If you are still interested in reading and thinking more about this topic, I would love to hear your thoughts on the papers below, in particular the “multi-prize LTH” one which seems to contradict some of the claims you made above. Also, I’d love to hear whether LTH-ish hypotheses apply to RNN’s and more generally the sort of neural networks used to make, say, AlphaStar.
https://arxiv.org/abs/2103.09377
“In this paper, we propose (and prove) a stronger Multi-Prize Lottery Ticket Hypothesis:
A sufficiently over-parameterized neural network with random weights contains several subnetworks (winning tickets) that (a) have comparable accuracy to a dense target network with learned weights (prize 1), (b) do not require any further training to achieve prize 1 (prize 2), and (c) is robust to extreme forms of quantization (i.e., binary weights and/or activation) (prize 3).”
https://arxiv.org/abs/2006.12156
“An even stronger conjecture has been proven recently: Every sufficiently overparameterized network contains a subnetwork that, at random initialization, but without training, achieves comparable accuracy to the trained large network.”
https://arxiv.org/abs/2006.07990
The strong {\it lottery ticket hypothesis} (LTH) postulates that one can approximate any target neural network by only pruning the weights of a sufficiently over-parameterized random network. A recent work by Malach et al. \cite{MalachEtAl20} establishes the first theoretical analysis for the strong LTH: one can provably approximate a neural network of width d and depth l, by pruning a random one that is a factor O(d4l2) wider and twice as deep. This polynomial over-parameterization requirement is at odds with recent experimental research that achieves good approximation with networks that are a small factor wider than the target. In this work, we close the gap and offer an exponential improvement to the over-parameterization requirement for the existence of lottery tickets. We show that any target network of width d and depth l can be approximated by pruning a random network that is a factor O(log(dl)) wider and twice as deep.
https://arxiv.org/abs/2103.16547
“Based on these results, we articulate the Elastic Lottery Ticket Hypothesis (E-LTH): by mindfully replicating (or dropping) and re-ordering layers for one network, its corresponding winning ticket could be stretched (or squeezed) into a subnetwork for another deeper (or shallower) network from the same family, whose performance is nearly as competitive as the latter’s winning ticket directly found by IMP.”

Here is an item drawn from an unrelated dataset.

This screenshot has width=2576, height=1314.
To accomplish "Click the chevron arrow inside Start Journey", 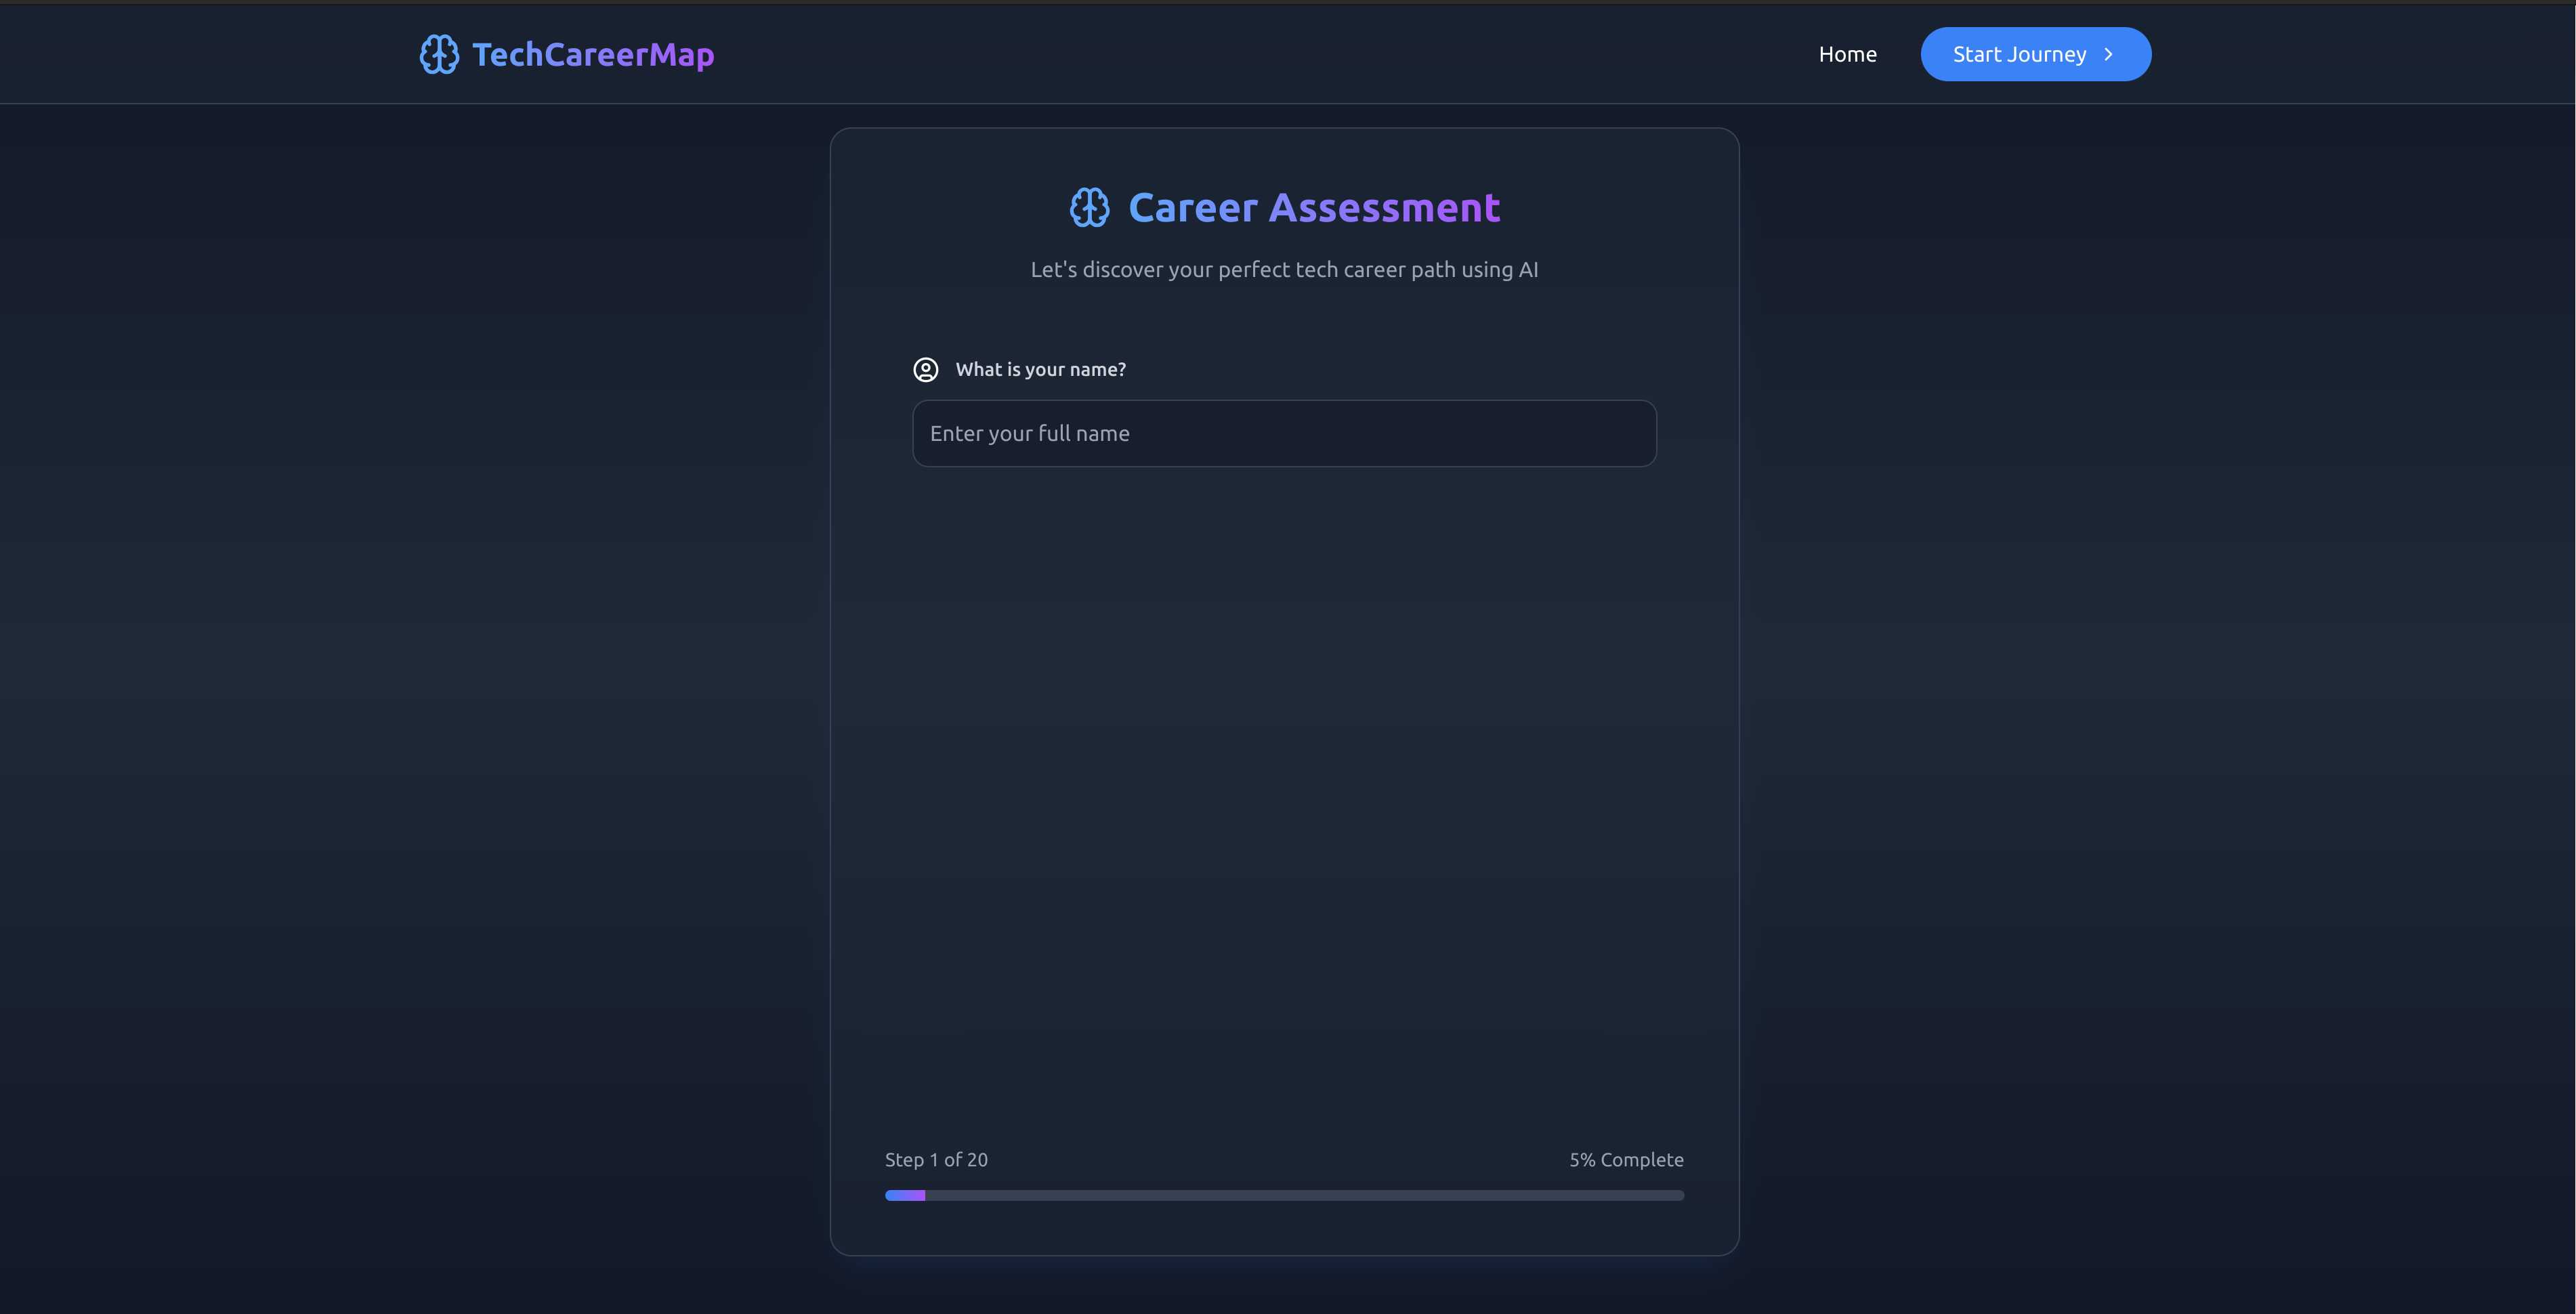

EDIT: Some more from my stash:

https://arxiv.org/abs/2010.11354
Sparse neural networks have generated substantial interest recently because they can be more efficient in learning and inference, without any significant drop in performance. The “lottery ticket hypothesis” has showed the existence of such sparse subnetworks at initialization. Given a fully-connected initialized architecture, our aim is to find such “winning ticket” networks, without any training data. We first show the advantages of forming input-output paths, over pruning individual connections, to avoid bottlenecks in gradient propagation. Then, we show that Paths with Higher Edge-Weights (PHEW) at initialization have higher loss gradient magnitude, resulting in more efficient training. Selecting such paths can be performed without any data.
http://proceedings.mlr.press/v119/frankle20a.html
We study whether a neural network optimizes to the same, linearly connected minimum under different samples of SGD noise (e.g., random data order and augmentation). We find that standard vision models become stable to SGD noise in this way early in training. From then on, the outcome of optimization is determined to a linearly connected region. We use this technique to study iterative magnitude pruning (IMP), the procedure used by work on the lottery ticket hypothesis to identify subnetworks that could have trained in isolation to full accuracy. We find that these subnetworks only reach full accuracy when they are stable to SGD noise, which either occurs at initialization for small-scale settings (MNIST) or early in training for large-scale settings (ResNet-50 and Inception-v3 on ImageNet).
https://mathai-iclr.github.io/papers/papers/MATHAI_29_paper.pdf “In some situations we show that neural networks learn through a process of “grokking” a pattern in the data, improving generalization performance from random chance level to perfect generalization, and that this improvement in generalization can happen well past the point of overfitting.”
- Alex Flint 14 May 2021 15:08 UTC
  LW: 6 AF: 5
  AF Parent
  Wow, thank you Daniel, this is an incredibly helpful list!